Rina laughed. “You’re completely full of shit. There’s no way to remove yourself from capitalism any more than there’s a way to remove yourself from the womb once you’re in it. You have no choice. The system is bigger than all of us.”
Dolores wanted to unleash all her rage upon Rina, to talk about a return to the bartering system, but she stopped herself. She knew it was of no use to continue this “discourse.” That Rina would no more subscribe to her views than Dolores did to Rina’s. They were fundamentally divided as human beings and Dolores truly did not believe that all people were created equally. Some were made worse by being born into money. Some were made worse by not being born into money and thus forced to do disgusting things in order to procure some. Not that the rich still didn’t find plenty of ways to be gross despite all their money that should have theoretically made them more “decent.” But no, Rina was among the first to teach Dolores that having money does not make you “nice,” it makes you a bastard. That’s how they all stay rich, too—by being bastards. Sitting on their mountain of gold coins like Scrooge fucking McDuck.
Dolores had only been staying at Rina’s for about a week now, and already it felt like years. The situation was too untenable, their principles and values too fundamentally at war. Watching Rina gleefully usher in another purchase every other day was enough to make Dolores want to gut herself open. That would show Rina—soiling one of her precious Persian rugs with blood and innards. What’s more, she couldn’t be around Rina without blaming her. For everything. For being “this way.” Born to consume. Yet she was never complicit in becoming this. She was simply made this because someone else decided it was worthwhile to perpetuate such a destructive circle of life. Two people had a transitory few moments of pleasure (maybe), and here she was, paying in decades’ worth of Earth-obliterating behavior.

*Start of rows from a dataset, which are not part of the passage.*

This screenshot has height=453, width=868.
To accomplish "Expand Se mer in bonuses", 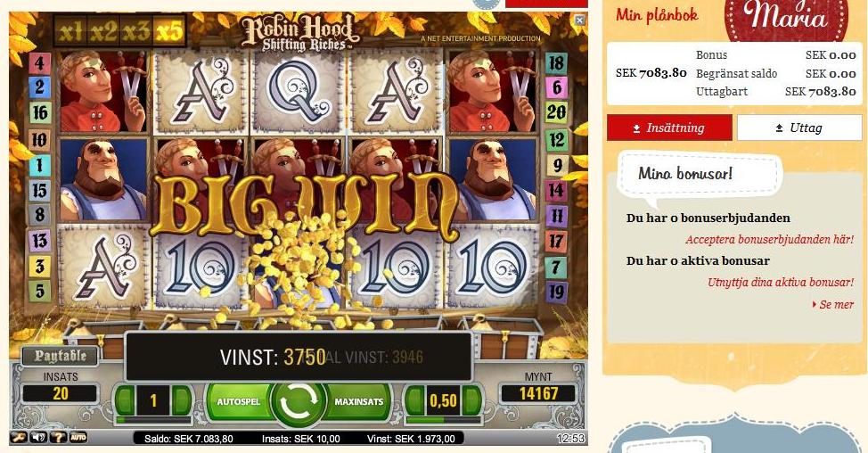I will click(x=833, y=305).
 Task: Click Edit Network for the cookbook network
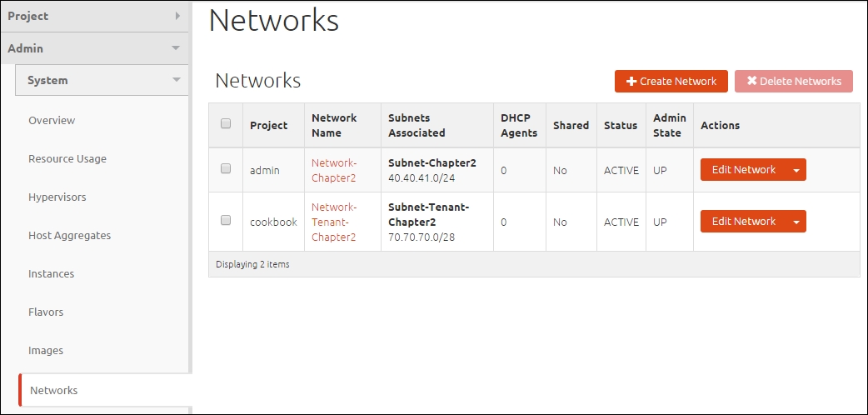[743, 221]
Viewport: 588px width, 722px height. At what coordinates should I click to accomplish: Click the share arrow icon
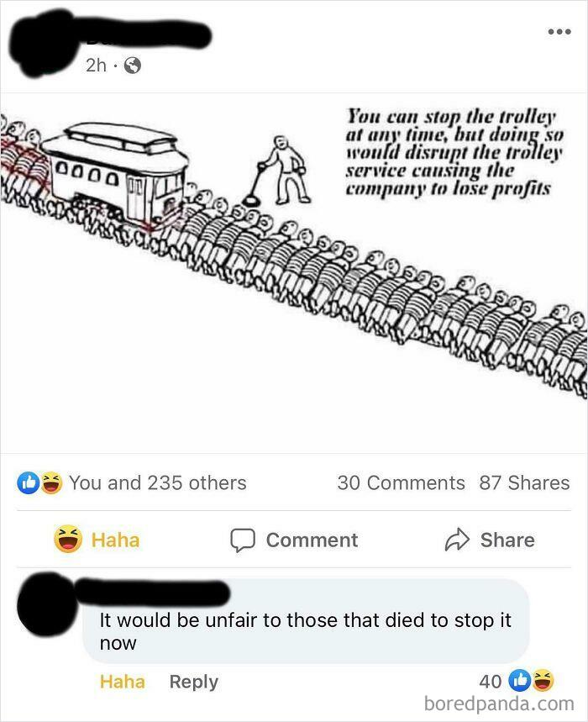(457, 540)
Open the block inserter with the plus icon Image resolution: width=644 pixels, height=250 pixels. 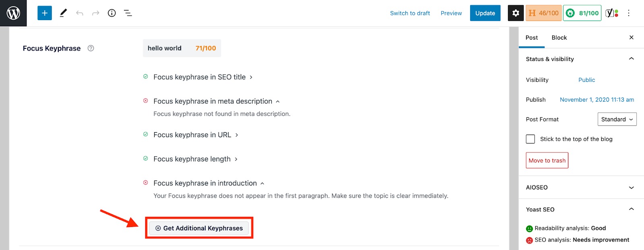[x=44, y=13]
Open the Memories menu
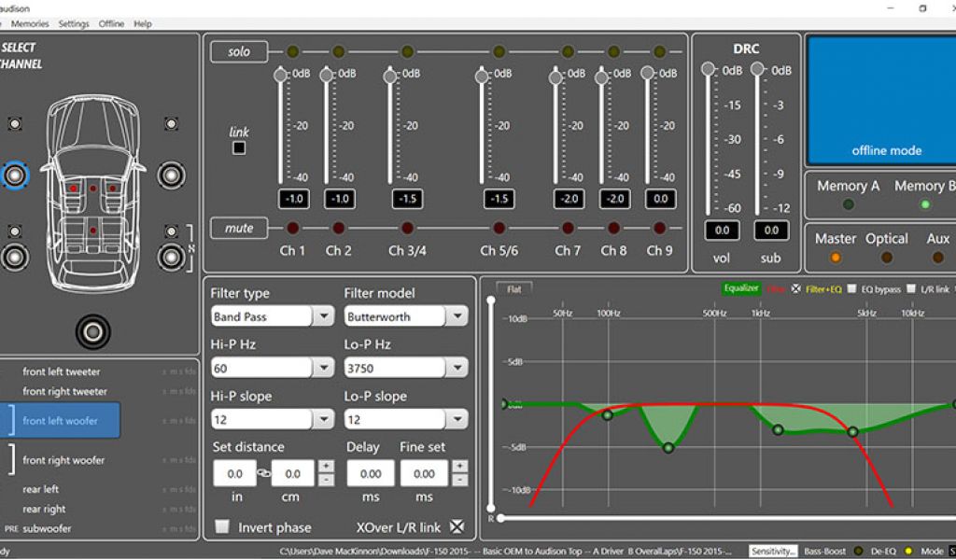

There were millions—billions—like her. But she knew not even half of them felt as guilty as she did just for being alive. And that’s when she realized that if she genuinely wanted to practice what she preached to Rina, she would have to die. There was no getting around it. Seppuku was her salvation. For what was she if not an anti-capitalist samurai? And to prove to her mother the commitment she had to her conviction—the declaration that she was not a consumer in any way, shape or form—she hung herself in the entryway, right next to a grand piano that, just the other day, Rina was playing ABBA’s “Money, Money, Money” on to taunt her daughter.
Upon walking into the room to find Dolores “that way” (read: dead), Rina, for once, expressed emotion in the form of a horrified shriek. If you had asked Dolores, however, she would have told you from the great beyond that the shriek was not a result of a mother’s pain over losing a child, but the pain of seeing such a blemish on her pristine household.
The note attached to Dolores’ body read: “Mother, I can happily inform you that I am unequivocally not a consumer. In fact, the earth may now feast upon my body and take from it whatever useful nutrients it might be able to glean.” Rina sighed and chuckled. She looked up at Dolores’ corpse and replied, “What about all the money and resources I’m about to expend on your funeral, huh? Did you think about that?” She called out to the butler and had Dolores cut down from the ceiling.
Rina then proceeded to plan what became the “funeral of the century.” Suddenly, Dolores was a person of importance in the world of rich people—with many flying across international waters on private jets to get to the location in Martha’s Vineyard. The place where Rina claimed Dolores was always “happiest.” In this way, Dolores’ funeral caused quite a lot of emissions and consumptions. Her decomposing body hardly worth the trade-off to a declining Mother Earth.